**Problem statement**
Copy these lines back word for word, leaving the pictures out of your answer.

**Recorded data**
>>
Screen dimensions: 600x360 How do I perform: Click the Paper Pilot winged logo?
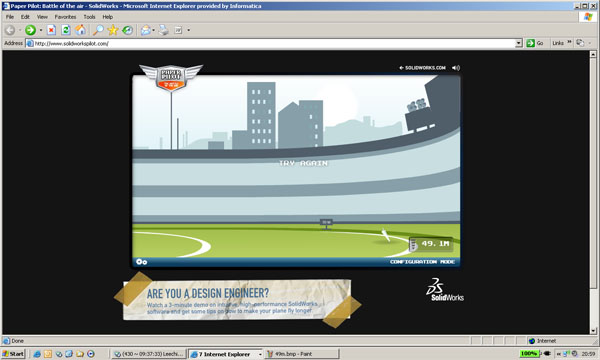(171, 78)
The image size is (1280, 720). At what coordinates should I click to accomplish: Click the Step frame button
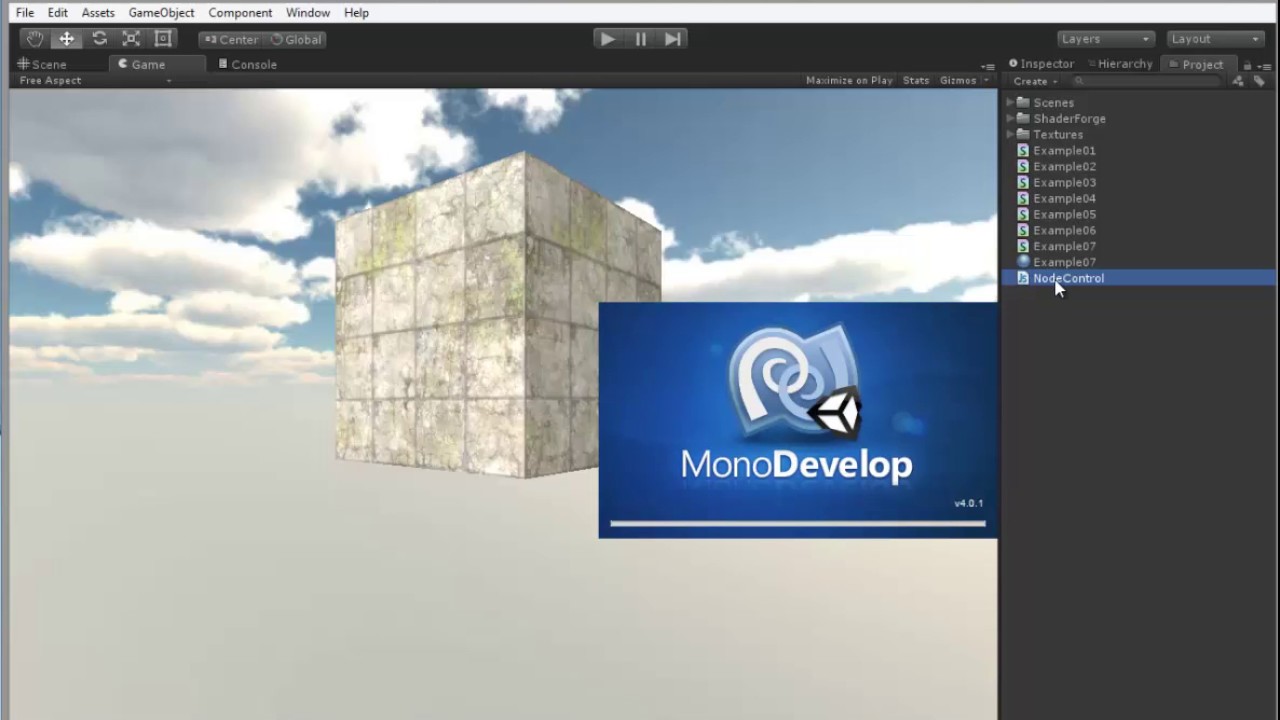coord(671,38)
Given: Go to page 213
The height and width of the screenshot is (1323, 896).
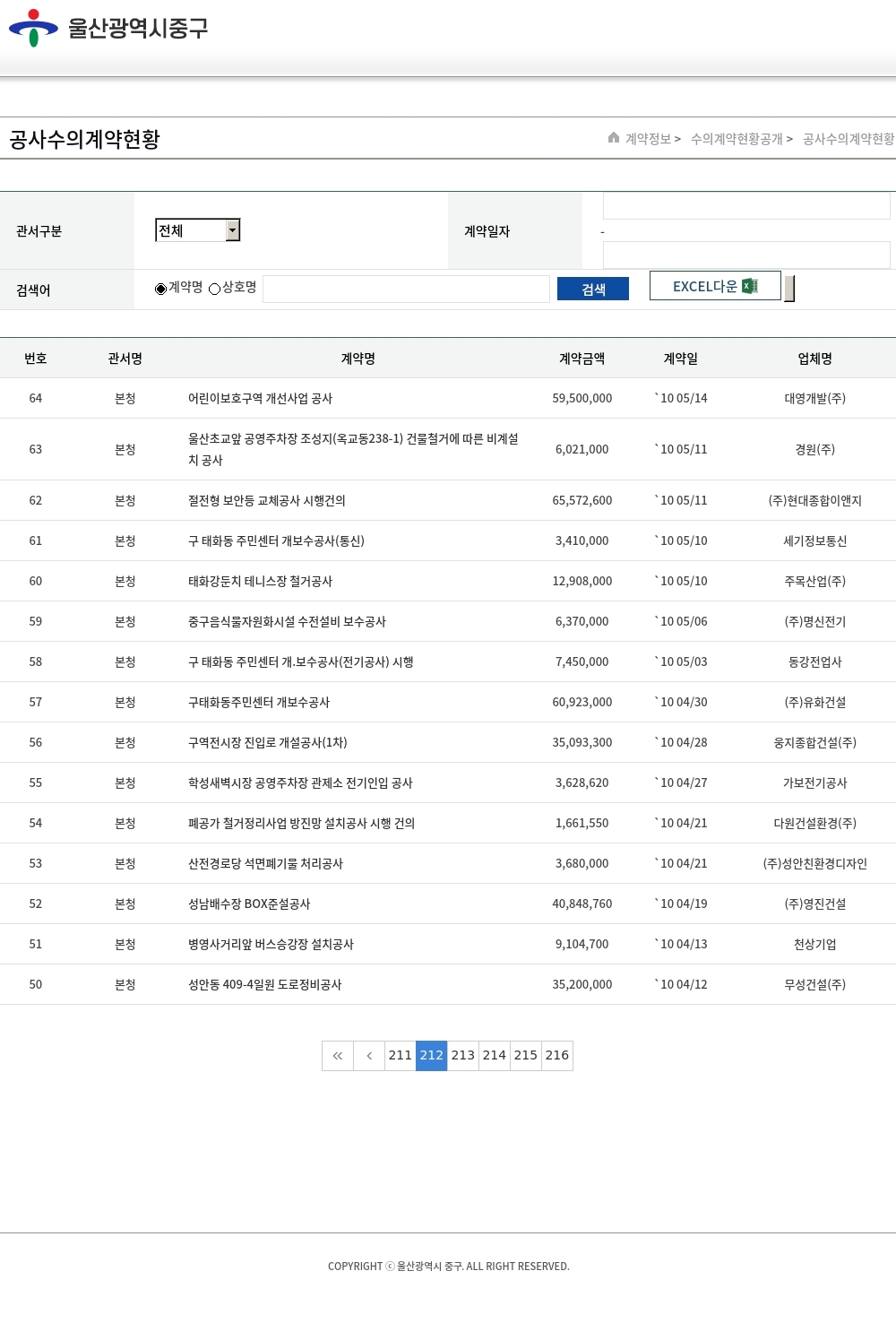Looking at the screenshot, I should pos(463,1056).
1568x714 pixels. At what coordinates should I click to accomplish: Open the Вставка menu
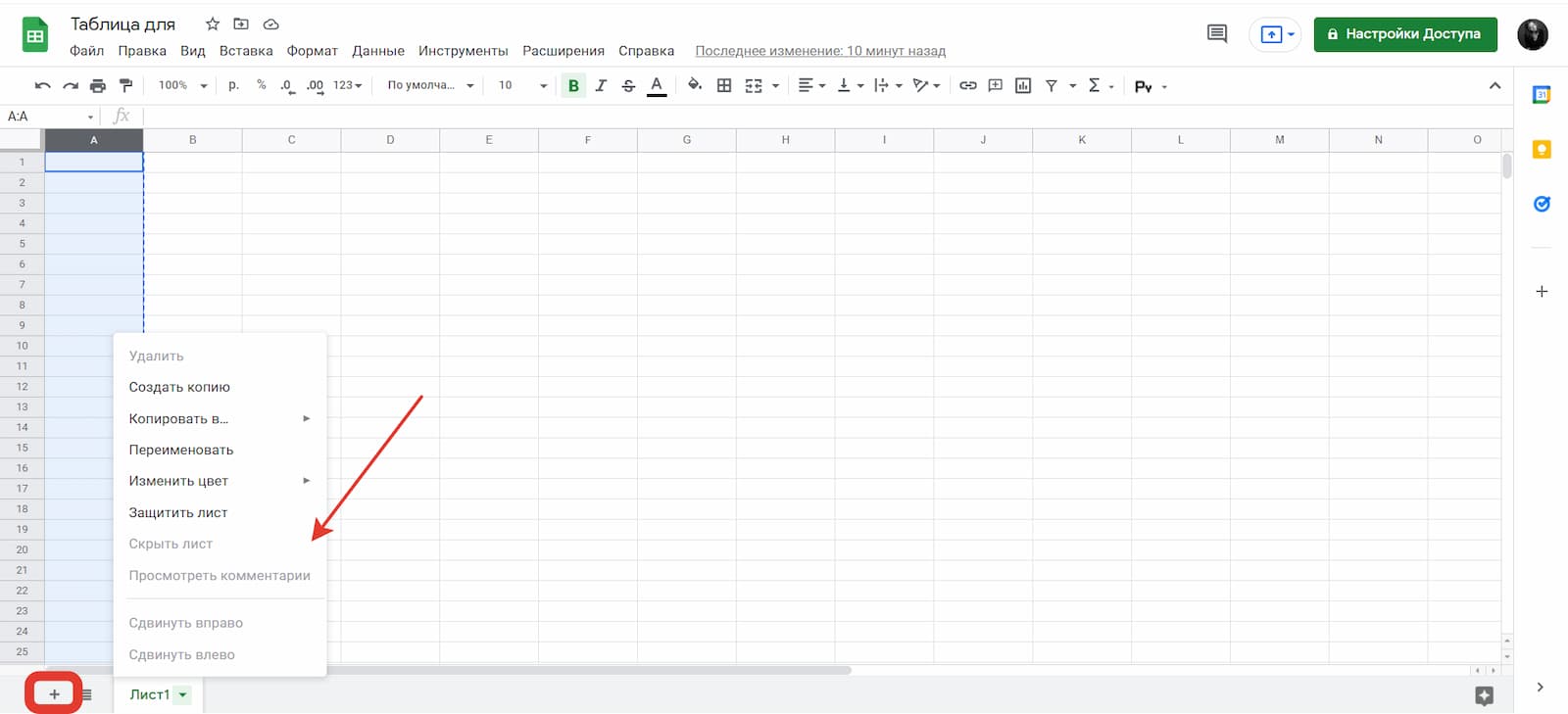click(245, 51)
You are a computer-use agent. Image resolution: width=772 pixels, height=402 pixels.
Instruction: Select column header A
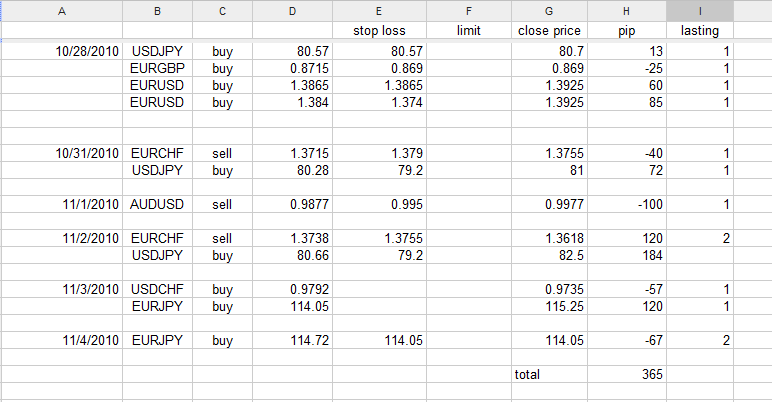62,11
<<
**Task output**
Screen dimensions: 600x360 How do I perform: Click the Paper Pilot winged logo?
(171, 78)
The image size is (1280, 720). At what coordinates should I click to accomplish: Click the Step frame button
coord(671,38)
Given: Go to page 213
The height and width of the screenshot is (1323, 896).
Looking at the screenshot, I should pos(463,1056).
1568x714 pixels. At what coordinates should I click to accomplish: Open the Вставка menu
click(245, 51)
You are a computer-use agent. Image resolution: width=772 pixels, height=402 pixels.
Instruction: Select column header A
62,11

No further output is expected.